Both G-and V-type nerve agents possess a center of chirality about phosphorus. The S p -enantiomers are generally more potent inhibitors than their R p -counterparts toward acetylcholinesterase (AChE) and butyrylcholinesterase (BChE). To develop model compounds with defined centers of chirality that mimic the target nerve agent structures, we synthesized both the S p and R p stereoisomers of two series of G-type nerve agent model compounds in enantiomerically enriched form.
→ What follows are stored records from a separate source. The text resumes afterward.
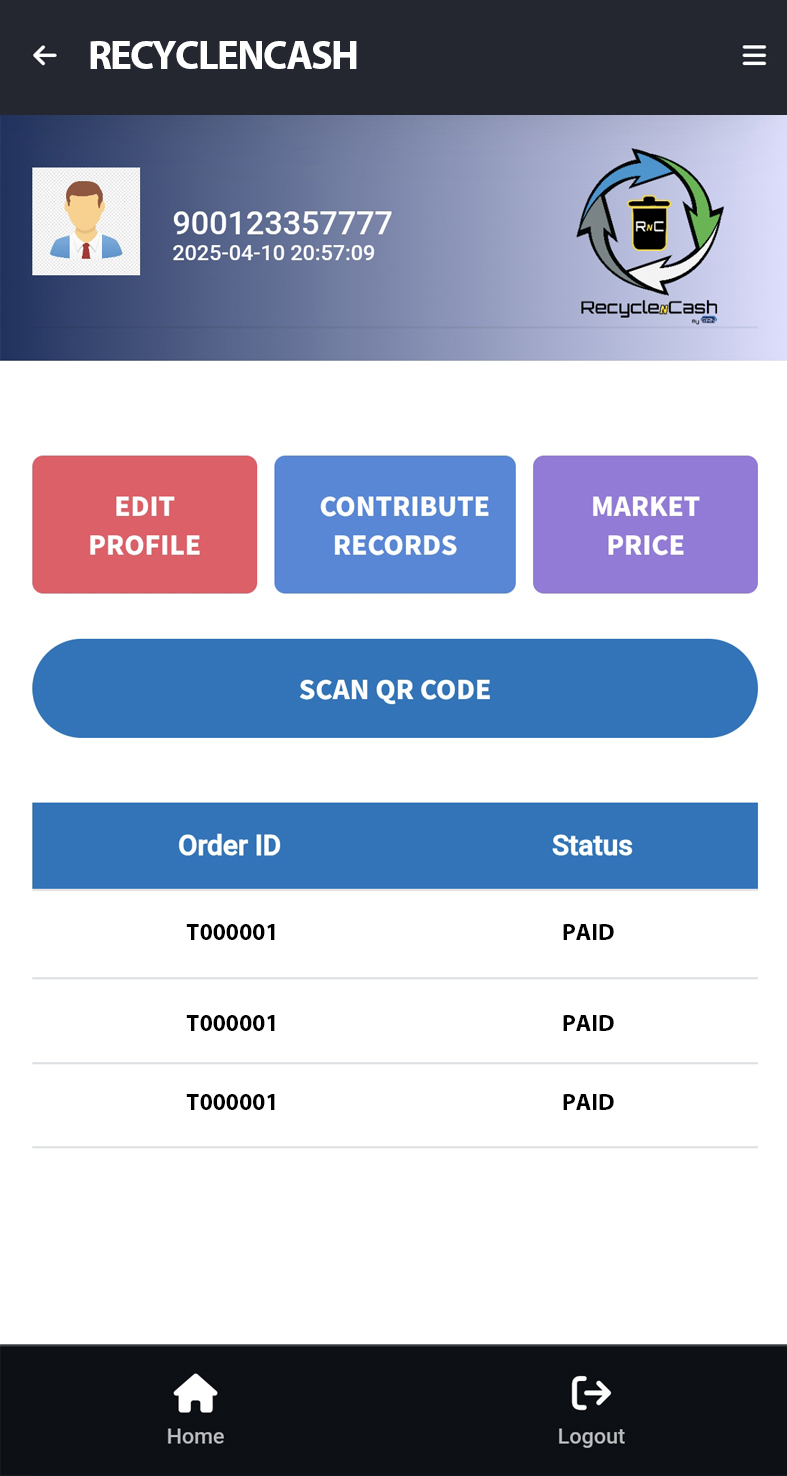787x1476 pixels.
Task: Open the Edit Profile section
Action: (144, 524)
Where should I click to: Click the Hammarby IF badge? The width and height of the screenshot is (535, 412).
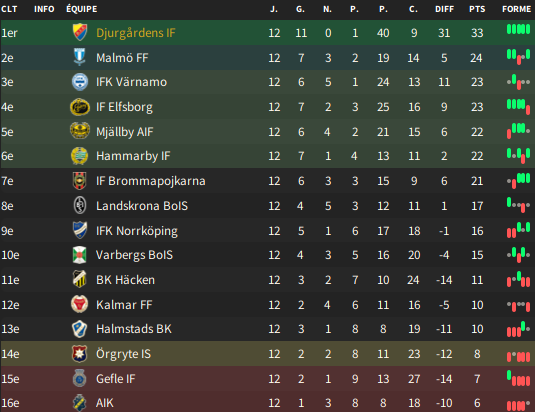[79, 156]
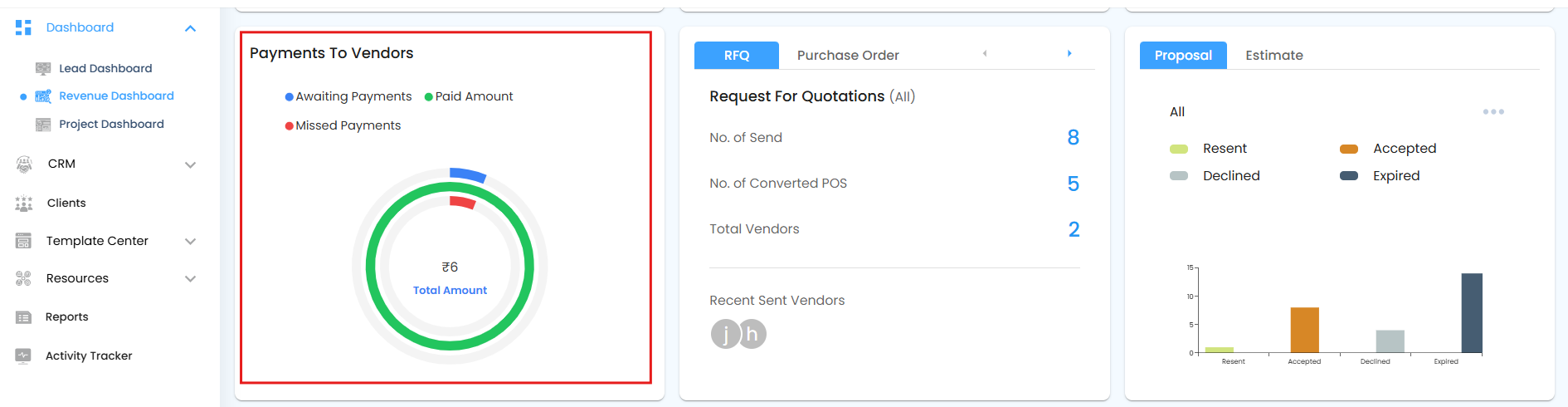The width and height of the screenshot is (1568, 407).
Task: Click the Clients people icon
Action: (x=24, y=204)
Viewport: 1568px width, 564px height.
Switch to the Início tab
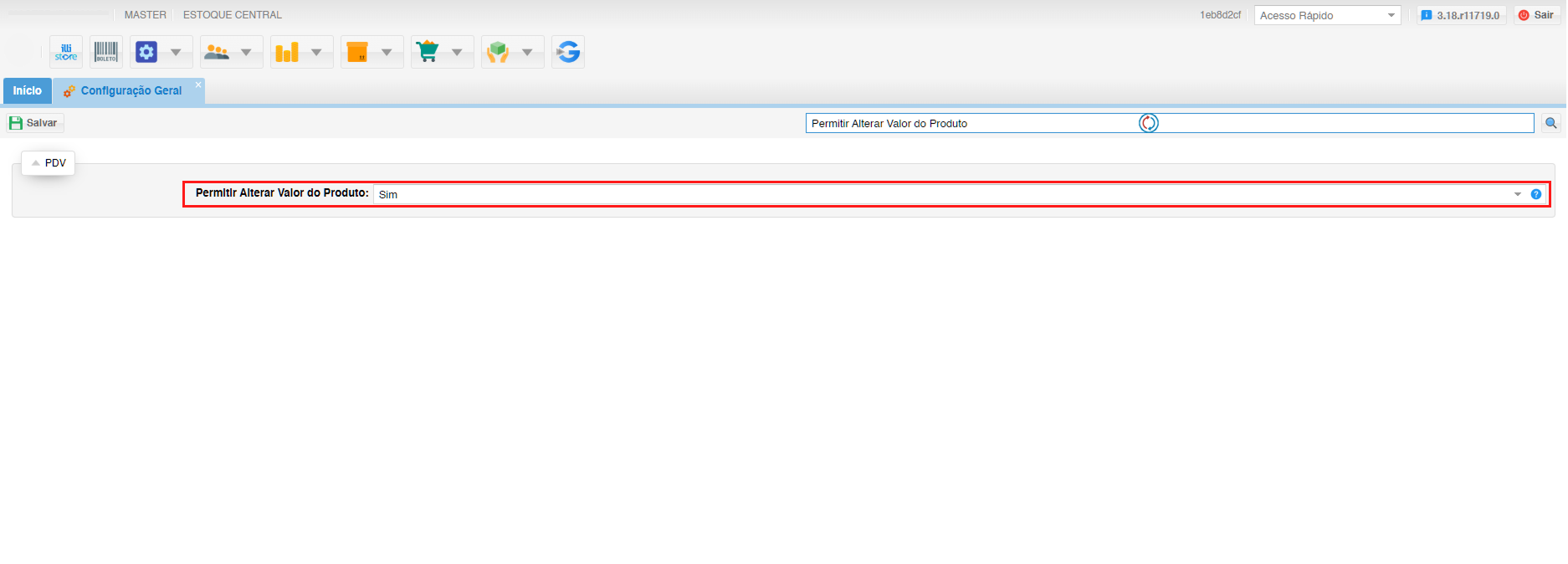point(27,90)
The two series of model compounds contained identical substituents on the phosphorus as the G-type agents, except that thiomethyl (CH 3 -S-) and thiocholine ((CH 3 ) 3 NCH 2 CH 2 -S-) groups were used to replace the traditional nerve agent leaving groups (i.e., fluoro for GB, GF, and GD; and cyano for GA). Inhibition kinetic studies of the thiomethyl-and thiocholine-substituted series of nerve agent model compounds revealed that the S p enantiomers of both series of compounds showed greater inhibition potency toward AChE and BChE. The level of stereoselectivity, as indicated by the ratio of the bimolecular inhibition rate constants between S p and R p enantiomers, was greatest for the GF model compounds in both series. The thiocholine analogs were much more potent than the corresponding thiomethyl analogs. With the exception of the GA model compounds, both series showed greater potency against AChE than BChE. The stereoselectivity (i.e., S p > R p ), enzyme selectivity, and dynamic range of inhibition potency contributed from these two series of compounds suggest that the combined application of these model compounds will provide useful research tools for understanding interactions of nerve agents with cholinesterase and other enzymes involved in nerve agent and organophosphate pharmacology. The potential of and limitations for using these model compounds in the development of biological therapeutics against nerve agent toxicity are also discussed.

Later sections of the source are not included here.